[Opening The records section]

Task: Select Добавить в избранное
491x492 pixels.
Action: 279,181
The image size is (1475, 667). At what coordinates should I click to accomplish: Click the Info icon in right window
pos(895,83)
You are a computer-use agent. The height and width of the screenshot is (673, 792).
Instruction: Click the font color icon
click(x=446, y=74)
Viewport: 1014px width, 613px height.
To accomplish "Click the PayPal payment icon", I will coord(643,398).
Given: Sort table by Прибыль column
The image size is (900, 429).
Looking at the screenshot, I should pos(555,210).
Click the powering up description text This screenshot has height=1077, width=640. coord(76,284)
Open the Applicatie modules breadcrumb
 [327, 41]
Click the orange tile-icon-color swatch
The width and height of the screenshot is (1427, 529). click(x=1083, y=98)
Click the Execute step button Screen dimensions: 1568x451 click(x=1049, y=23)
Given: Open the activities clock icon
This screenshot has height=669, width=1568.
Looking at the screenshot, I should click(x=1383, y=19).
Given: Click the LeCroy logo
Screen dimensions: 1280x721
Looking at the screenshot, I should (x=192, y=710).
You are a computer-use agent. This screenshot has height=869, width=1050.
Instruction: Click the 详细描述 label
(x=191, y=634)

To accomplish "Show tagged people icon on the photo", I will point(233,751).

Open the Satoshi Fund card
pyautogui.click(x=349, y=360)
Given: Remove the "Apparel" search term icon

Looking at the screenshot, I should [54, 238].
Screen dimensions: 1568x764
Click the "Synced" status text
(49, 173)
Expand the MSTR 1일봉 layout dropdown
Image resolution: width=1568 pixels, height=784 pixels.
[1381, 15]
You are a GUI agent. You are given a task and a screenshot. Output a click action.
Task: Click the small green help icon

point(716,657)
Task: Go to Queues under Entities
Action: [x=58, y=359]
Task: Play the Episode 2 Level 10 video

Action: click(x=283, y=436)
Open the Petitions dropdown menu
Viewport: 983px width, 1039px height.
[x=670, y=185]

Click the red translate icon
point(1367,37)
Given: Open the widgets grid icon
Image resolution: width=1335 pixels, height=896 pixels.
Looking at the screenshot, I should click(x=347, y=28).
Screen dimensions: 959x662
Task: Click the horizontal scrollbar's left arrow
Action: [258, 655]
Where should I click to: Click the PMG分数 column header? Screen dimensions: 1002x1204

[Closing The records section]

- Exercise description -
Using the records above as the source, restate each line verbatim.

- Reply -
Task: Select Добавить в избранное
491x492 pixels.
Action: 279,181
The image size is (1475, 667). At what coordinates should I click to accomplish: Click the Info icon in right window
pos(895,83)
You are a computer-use agent. The height and width of the screenshot is (673, 792).
Instruction: Click the font color icon
click(x=446, y=74)
Viewport: 1014px width, 613px height.
To accomplish "Click the PayPal payment icon", I will coord(643,398).
Given: Sort table by Прибыль column
The image size is (900, 429).
Looking at the screenshot, I should pos(555,210).
Click the powering up description text This screenshot has height=1077, width=640. coord(76,284)
Open the Applicatie modules breadcrumb
 [327, 41]
Click the orange tile-icon-color swatch
The width and height of the screenshot is (1427, 529). click(x=1083, y=98)
Click the Execute step button Screen dimensions: 1568x451 click(x=1049, y=23)
Given: Open the activities clock icon
This screenshot has height=669, width=1568.
Looking at the screenshot, I should click(x=1383, y=19).
Given: Click the LeCroy logo
Screen dimensions: 1280x721
Looking at the screenshot, I should (x=192, y=710).
You are a computer-use agent. This screenshot has height=869, width=1050.
Instruction: Click the 详细描述 label
(x=191, y=634)

To accomplish "Show tagged people icon on the photo", I will point(233,751).

Open the Satoshi Fund card
pyautogui.click(x=349, y=360)
Given: Remove the "Apparel" search term icon

Looking at the screenshot, I should [54, 238].
Screen dimensions: 1568x764
Click the "Synced" status text
(49, 173)
Expand the MSTR 1일봉 layout dropdown
Image resolution: width=1568 pixels, height=784 pixels.
[1381, 15]
You are a GUI agent. You are given a task and a screenshot. Output a click action.
Task: Click the small green help icon

point(716,657)
Task: Go to Queues under Entities
Action: [x=58, y=359]
Task: Play the Episode 2 Level 10 video

Action: click(x=283, y=436)
Open the Petitions dropdown menu
Viewport: 983px width, 1039px height.
[x=670, y=185]

Click the red translate icon
point(1367,37)
Given: Open the widgets grid icon
Image resolution: width=1335 pixels, height=896 pixels.
Looking at the screenshot, I should click(x=347, y=28).
Screen dimensions: 959x662
Task: Click the horizontal scrollbar's left arrow
Action: [258, 655]
Where should I click to: Click the PMG分数 column header? Screen dimensions: 1002x1204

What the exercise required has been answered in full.